Um relatório recentemente divulgado pela MONEYVAL – o comité de peritos do Conselho da Europa responsável pela avaliação de medidas de prevenção ao branqueamento de capitais e ao financiamento do terrorismo – reconhece que a Sérvia tem feito progressos importantes na avaliação de risco e na prossecução de crimes de branqueamento de capitais, embora persista a necessidade de reforçar certos elementos do seu quadro de prevenção e repressão. Conforme noticiado no portal oficial do Conselho da Europa, o relatório, resultante de uma visita de avaliação no terreno realizada em Maio de 2025, salienta que as autoridades sérvias melhoraram o conhecimento dos riscos relevantes mediante avaliações nacionais regulares de risco, permitindo a implementação de medidas de mitigação mais direccionadas e coordenadas por meio de estratégias, planos de acção e monitorização eficaz.
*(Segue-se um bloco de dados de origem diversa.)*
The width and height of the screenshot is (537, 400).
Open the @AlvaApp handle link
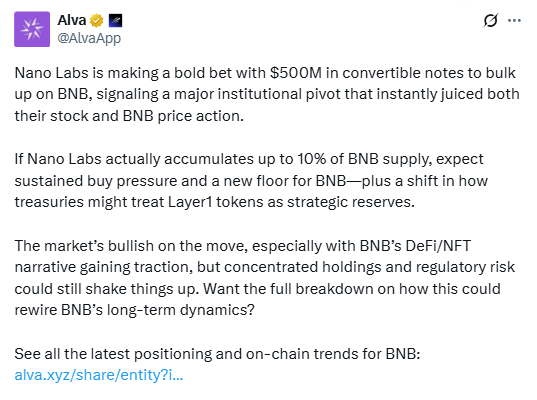(89, 38)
O documento observa avanços na cooperação entre agências nacionais e entidades internacionais, bem como nos mecanismos de supervisão e na compreensão dos riscos de branqueamento de capitais e financiamento do terrorismo por parte de supervisores financeiros, com destaque para a Banco Nacional da Sérvia e outros organismos que identificam com precisão riscos sectoriais. Contudo, persiste uma fragmentação na análise da influência da corrupção no quadro jurídico, o que impede a priorização eficaz de contramedidas, assim como lacunas na supervisão de determinados sectores, incluindo aqueles ligados a serviços jurídicos, onde a aplicação de práticas de conformidade e fiscalização baseada no risco ainda é desigual.
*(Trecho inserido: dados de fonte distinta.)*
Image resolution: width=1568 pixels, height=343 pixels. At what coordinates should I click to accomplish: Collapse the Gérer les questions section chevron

No âmbito do sistema judicial, o relatório destaca que há um aumento nas condenações por branqueamento de capitais, incluindo casos de branqueamento próprio e por terceiros, refletindo investigações e prossecuções que resultaram em acusações relacionadas com crimes de alto risco. Ainda assim, reforça-se a necessidade de intensificar a atenção sobre o branqueamento ligado à corrupção de alto nível e ao crime organizado transnacional, bem como de melhorar a coordenação institucional na recuperação de activos ilícitos e na identificação de bens a confiscar.
O relatório também examina o risco de financiamento do terrorismo na Sérvia, classificado como “médio”, sublinhando que, embora existam investigações em curso, estas refletem apenas parcialmente o perfil de risco identificado, e que a exigência de provas e a falta de coordenação estratégica podem limitar a eficácia das respostas a este tipo de risco. Apesar disso, o país tem fortalecido a implementação de sanções financeiras direccionadas a actividades terroristas e de proliferação, executando resoluções do Conselho de Segurança das Nações Unidas de forma atempada.
No final da avaliação, a Sérvia recebeu um “roadmap” de acções recomendadas a completar no prazo de três anos, e foi colocada sob monitorização regular, exigindo relatórios periódicos sobre o progresso das reformas e o alinhamento contínuo com as normas do GAFI. Esta resposta de supervisão e monitorização internacional reflete tanto os progressos que o país tem feito quanto os desafios que permanecem no fortalecimento do seu sistema de prevenção ao branqueamento de capitais e financiamento do terrorismo.